- ACTION ITEM -
Print, exactly as written, every line from the first line of the records below through the line containing "Viewport: 1106px width, 622px height.", and nothing further.

- PROVIDED RECORDS -
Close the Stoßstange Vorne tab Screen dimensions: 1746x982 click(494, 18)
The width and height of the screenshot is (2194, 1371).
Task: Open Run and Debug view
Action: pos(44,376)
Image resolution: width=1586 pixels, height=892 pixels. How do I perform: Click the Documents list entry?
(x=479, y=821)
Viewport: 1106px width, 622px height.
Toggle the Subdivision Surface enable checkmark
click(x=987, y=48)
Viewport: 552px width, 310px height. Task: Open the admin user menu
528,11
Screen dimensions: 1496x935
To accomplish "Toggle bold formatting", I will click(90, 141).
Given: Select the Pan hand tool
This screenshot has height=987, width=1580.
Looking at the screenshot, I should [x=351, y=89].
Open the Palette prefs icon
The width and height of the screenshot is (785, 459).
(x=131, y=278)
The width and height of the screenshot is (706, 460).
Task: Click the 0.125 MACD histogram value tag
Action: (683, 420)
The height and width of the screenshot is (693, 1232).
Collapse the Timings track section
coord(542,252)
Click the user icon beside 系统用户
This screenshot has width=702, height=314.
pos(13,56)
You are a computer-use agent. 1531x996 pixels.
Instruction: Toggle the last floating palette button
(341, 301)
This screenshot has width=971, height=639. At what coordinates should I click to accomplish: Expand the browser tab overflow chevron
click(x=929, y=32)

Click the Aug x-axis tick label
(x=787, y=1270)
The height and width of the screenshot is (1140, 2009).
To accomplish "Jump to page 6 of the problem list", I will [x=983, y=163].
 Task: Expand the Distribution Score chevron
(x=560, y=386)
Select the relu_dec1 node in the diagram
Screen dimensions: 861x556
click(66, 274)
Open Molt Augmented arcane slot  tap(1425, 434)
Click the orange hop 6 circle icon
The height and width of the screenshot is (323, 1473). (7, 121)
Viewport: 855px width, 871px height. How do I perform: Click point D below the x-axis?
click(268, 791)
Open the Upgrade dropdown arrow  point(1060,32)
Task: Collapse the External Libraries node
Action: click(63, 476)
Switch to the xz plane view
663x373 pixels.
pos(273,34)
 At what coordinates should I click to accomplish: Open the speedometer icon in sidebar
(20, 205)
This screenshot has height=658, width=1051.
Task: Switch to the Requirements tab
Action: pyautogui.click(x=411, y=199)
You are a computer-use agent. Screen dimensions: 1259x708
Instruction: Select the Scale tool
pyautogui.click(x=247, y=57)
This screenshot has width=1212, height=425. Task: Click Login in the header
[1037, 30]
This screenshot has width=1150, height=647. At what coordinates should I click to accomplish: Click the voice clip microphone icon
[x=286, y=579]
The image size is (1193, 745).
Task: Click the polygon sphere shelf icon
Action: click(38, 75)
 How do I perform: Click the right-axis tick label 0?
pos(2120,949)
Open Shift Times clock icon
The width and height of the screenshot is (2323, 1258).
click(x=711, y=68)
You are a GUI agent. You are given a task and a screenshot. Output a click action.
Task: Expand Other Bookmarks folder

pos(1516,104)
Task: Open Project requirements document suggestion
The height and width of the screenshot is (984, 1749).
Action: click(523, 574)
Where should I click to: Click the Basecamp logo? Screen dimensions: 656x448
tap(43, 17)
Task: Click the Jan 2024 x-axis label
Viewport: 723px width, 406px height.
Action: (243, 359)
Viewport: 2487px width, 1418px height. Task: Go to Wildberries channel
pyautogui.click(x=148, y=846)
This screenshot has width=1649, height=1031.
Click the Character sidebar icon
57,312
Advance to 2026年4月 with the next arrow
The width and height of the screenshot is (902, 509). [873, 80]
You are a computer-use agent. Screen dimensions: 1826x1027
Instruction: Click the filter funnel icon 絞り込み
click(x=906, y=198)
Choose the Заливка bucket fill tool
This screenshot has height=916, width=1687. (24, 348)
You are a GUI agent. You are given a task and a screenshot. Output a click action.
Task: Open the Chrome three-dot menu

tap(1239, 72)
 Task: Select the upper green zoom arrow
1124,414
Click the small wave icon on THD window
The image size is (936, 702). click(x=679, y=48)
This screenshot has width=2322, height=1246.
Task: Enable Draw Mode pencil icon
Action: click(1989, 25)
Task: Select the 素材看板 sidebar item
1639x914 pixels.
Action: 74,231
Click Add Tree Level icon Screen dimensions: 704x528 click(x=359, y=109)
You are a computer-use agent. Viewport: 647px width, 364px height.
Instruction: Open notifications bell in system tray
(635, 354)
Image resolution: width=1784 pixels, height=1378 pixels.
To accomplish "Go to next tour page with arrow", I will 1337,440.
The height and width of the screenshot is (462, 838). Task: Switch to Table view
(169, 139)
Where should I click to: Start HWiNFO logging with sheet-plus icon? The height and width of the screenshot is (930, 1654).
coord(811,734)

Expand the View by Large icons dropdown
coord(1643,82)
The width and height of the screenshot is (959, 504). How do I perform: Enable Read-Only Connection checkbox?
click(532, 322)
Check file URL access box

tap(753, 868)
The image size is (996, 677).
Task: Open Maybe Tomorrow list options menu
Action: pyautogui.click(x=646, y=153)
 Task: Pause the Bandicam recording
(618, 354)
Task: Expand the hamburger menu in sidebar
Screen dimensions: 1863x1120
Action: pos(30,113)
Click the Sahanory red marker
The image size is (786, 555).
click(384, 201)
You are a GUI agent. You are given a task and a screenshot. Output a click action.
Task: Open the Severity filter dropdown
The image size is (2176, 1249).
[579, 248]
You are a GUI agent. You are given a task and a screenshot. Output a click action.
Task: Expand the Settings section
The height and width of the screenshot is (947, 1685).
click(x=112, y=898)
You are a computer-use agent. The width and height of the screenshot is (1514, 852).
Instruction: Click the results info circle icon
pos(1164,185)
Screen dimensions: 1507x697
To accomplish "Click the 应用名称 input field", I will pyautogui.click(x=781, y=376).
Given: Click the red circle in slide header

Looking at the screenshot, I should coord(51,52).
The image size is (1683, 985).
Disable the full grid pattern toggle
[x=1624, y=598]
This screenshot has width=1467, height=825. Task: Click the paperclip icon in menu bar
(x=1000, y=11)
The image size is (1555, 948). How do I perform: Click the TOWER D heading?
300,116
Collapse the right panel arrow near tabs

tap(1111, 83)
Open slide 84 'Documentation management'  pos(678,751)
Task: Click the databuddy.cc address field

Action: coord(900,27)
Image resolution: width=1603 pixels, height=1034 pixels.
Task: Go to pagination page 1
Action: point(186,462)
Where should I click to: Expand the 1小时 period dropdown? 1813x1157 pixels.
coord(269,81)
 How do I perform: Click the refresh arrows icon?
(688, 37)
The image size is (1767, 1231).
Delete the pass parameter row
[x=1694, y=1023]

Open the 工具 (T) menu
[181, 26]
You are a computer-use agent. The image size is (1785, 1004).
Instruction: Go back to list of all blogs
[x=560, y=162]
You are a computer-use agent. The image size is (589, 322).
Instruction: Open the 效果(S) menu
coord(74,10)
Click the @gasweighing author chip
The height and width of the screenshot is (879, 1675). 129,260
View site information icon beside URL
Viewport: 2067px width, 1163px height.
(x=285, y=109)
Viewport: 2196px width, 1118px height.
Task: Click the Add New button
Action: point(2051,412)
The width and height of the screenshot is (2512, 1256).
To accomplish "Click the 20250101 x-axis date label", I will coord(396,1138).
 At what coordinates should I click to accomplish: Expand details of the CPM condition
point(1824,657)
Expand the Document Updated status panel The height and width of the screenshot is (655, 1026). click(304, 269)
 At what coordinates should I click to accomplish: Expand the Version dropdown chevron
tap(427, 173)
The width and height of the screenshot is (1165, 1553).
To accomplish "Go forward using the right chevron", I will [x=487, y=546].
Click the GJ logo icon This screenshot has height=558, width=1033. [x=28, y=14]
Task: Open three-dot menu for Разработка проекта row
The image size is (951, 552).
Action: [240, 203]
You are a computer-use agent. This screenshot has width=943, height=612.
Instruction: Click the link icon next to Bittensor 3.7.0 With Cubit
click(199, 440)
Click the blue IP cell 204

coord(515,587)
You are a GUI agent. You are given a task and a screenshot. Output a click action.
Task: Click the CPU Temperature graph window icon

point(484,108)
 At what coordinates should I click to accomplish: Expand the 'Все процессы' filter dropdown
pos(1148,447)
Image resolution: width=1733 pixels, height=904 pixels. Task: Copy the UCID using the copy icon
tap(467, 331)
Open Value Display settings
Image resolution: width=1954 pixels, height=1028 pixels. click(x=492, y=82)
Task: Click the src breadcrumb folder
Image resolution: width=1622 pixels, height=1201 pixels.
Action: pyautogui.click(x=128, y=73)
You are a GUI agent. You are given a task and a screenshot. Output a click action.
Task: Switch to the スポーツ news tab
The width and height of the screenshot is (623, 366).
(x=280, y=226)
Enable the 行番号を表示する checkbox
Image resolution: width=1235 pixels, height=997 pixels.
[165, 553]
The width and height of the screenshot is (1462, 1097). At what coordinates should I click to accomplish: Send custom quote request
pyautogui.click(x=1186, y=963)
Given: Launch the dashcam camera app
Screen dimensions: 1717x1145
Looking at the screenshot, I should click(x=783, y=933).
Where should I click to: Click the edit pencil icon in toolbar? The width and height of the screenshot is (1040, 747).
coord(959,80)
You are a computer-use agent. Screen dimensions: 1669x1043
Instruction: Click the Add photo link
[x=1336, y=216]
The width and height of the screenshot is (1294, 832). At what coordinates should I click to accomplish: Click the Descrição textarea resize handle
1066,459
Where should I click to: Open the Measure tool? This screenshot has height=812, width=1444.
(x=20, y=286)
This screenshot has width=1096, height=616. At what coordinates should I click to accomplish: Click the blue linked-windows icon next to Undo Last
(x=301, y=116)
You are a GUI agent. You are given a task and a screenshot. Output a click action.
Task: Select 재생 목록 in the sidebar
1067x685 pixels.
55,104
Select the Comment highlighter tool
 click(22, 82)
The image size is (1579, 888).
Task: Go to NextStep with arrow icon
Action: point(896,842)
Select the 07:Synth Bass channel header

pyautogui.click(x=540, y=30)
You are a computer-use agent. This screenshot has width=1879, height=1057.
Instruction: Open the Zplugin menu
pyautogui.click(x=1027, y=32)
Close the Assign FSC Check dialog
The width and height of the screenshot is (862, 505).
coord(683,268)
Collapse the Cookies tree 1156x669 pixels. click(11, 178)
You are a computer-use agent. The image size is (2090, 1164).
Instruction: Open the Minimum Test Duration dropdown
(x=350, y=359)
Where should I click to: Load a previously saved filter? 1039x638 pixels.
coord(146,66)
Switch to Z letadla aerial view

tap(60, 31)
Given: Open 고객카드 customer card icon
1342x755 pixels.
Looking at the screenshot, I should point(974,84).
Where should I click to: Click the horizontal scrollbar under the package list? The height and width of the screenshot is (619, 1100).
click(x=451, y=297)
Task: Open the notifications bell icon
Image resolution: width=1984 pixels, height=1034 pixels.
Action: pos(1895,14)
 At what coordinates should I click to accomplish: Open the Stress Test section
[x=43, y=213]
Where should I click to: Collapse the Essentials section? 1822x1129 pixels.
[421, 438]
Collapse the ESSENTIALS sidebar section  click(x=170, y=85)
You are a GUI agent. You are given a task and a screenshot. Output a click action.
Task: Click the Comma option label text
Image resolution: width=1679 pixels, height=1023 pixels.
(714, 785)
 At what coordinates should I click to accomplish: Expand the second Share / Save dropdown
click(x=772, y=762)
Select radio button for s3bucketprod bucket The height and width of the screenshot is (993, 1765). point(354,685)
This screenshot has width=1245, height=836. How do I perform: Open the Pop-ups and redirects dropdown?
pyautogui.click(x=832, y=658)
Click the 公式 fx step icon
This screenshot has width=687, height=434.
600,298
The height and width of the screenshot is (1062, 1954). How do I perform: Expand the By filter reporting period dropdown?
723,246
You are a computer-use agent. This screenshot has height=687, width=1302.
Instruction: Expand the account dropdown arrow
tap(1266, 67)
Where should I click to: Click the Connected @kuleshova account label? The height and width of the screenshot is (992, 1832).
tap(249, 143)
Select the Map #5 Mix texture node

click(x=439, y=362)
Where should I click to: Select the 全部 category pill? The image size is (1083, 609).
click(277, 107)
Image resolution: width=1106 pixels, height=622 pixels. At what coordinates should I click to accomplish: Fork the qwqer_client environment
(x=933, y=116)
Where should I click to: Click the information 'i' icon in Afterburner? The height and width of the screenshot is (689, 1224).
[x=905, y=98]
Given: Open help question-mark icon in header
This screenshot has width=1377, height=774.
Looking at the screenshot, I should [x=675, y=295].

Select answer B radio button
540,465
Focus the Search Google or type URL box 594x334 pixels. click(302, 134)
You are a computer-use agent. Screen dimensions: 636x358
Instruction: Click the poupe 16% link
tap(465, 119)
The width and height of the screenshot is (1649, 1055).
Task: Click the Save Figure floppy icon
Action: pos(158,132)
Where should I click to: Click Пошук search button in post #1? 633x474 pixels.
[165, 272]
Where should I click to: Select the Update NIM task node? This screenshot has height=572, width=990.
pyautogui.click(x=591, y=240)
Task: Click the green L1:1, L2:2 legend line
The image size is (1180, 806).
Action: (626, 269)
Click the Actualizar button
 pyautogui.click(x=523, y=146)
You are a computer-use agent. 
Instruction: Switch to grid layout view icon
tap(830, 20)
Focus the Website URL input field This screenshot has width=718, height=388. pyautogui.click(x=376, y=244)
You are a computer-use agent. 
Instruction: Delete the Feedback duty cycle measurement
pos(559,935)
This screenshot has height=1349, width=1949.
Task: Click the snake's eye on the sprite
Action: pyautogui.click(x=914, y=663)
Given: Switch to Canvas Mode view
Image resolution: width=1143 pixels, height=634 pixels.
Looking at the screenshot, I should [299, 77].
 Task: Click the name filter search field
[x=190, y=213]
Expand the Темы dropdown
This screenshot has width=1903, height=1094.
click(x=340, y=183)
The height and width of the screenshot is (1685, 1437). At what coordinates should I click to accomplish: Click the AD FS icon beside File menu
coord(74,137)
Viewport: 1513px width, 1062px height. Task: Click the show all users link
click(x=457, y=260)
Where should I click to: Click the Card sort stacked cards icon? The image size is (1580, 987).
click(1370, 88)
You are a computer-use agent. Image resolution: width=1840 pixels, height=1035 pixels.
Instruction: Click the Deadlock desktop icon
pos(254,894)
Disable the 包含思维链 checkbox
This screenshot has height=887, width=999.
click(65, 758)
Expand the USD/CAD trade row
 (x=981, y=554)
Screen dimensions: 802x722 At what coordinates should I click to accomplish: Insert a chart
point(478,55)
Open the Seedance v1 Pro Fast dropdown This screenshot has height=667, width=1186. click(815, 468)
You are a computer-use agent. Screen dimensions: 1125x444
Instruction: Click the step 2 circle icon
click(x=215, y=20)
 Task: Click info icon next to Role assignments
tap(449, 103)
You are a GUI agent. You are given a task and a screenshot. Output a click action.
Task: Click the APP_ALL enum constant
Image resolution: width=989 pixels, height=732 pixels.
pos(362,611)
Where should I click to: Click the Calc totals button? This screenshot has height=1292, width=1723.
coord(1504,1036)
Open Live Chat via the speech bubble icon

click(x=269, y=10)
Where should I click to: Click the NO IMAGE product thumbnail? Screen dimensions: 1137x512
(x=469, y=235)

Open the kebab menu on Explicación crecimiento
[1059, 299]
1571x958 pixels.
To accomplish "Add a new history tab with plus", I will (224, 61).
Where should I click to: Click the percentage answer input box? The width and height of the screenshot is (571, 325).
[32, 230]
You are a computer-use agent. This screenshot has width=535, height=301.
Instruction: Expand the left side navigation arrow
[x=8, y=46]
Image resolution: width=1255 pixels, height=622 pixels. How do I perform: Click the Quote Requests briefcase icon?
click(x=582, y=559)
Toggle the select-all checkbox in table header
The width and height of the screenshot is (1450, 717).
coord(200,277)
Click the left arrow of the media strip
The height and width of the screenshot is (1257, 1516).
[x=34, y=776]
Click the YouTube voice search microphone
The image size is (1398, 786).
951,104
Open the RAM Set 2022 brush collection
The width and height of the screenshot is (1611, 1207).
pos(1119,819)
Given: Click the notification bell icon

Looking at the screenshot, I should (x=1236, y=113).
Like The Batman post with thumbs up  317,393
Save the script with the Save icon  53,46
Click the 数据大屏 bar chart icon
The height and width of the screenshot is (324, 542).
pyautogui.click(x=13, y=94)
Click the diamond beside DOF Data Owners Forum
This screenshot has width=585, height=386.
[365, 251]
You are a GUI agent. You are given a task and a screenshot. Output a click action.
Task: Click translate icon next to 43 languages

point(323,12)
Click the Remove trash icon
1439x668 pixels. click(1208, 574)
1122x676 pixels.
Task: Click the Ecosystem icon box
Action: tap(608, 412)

- YOUR SOLUTION -
Close the Stoßstange Vorne tab Screen dimensions: 1746x982 click(494, 18)
The width and height of the screenshot is (2194, 1371).
Task: Open Run and Debug view
Action: pos(44,376)
Image resolution: width=1586 pixels, height=892 pixels. How do I perform: Click the Documents list entry?
(x=479, y=821)
Viewport: 1106px width, 622px height.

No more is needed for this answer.